Wir verbringen also ein Viertel unserer Schlafzeit im Traum. Wie wichtig der Traum für die seelische Gesundheit ist, haben die Forschungen auch gezeigt:

Ein Totalentzug der REM-Phasen kann psychoseähnliche Gestörtheiten zur Folge haben, eine experimentelle Verminderung der REM-Phasen kann bei Depressiven eine Besserung bringen.

Die Jungianerin Ingrid Riedl, beschreibt die Träume als hilfreiche „innere Fahrpläne“ in den verschiedenen Lebensübergängen: Kindheit, Adoleszenz, Erwachsenenalter, Wechseljahren und Alter. Also überall da, wo Neubeginn, Trennung und Abschied ein wichtiges Lebensthema darstellt.

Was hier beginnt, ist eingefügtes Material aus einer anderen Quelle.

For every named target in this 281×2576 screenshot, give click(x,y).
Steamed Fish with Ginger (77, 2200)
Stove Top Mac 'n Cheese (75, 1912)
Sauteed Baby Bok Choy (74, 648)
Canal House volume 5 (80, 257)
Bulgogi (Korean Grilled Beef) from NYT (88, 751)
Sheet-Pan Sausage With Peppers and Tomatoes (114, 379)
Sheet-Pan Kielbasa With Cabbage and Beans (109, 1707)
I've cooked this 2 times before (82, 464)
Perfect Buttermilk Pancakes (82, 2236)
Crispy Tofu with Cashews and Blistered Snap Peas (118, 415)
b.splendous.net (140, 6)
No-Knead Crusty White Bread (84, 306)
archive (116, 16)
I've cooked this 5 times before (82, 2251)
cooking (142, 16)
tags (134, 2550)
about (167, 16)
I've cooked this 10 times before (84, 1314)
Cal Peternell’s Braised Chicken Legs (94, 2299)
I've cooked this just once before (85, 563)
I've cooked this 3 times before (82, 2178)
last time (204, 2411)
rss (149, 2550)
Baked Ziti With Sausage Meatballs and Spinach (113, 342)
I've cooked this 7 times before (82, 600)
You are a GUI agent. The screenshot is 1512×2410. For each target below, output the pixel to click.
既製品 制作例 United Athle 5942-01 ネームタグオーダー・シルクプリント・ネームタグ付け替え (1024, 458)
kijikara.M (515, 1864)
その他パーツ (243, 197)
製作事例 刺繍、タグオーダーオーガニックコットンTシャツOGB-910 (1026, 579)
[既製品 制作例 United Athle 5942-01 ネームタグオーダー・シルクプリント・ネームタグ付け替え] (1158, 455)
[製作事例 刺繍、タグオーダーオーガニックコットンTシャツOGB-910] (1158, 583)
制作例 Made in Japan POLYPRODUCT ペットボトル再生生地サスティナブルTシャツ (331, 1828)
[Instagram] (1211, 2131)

Riedl: In solchen Umbruchzeiten sind wir in vielerlei Hinsicht krisenanfällig. Altbekannte psychische und somatische Störungen können plötzlich wieder akut werden. Damit kommt der „Zug“, den wir in einer früheren Lebensphase vielleicht versäumt hatten, tatsächlich noch einmal vorbei, zugleich aber auch beladen mit unseren immer noch ungelösten Problemen.

Gewiss überrascht es uns, wenn wir zunächst noch einmal in alte Beziehungsmuster zurückfallen, doch angesichts dieses noch einmal vorbeikommenden Zuges besteht auch die Chance, eine der Entwicklungsaufgaben, die wir bis jetzt noch nicht optimal meistern konnten, erneut anzugehen und zu einer wirklichen Lösung zu finden.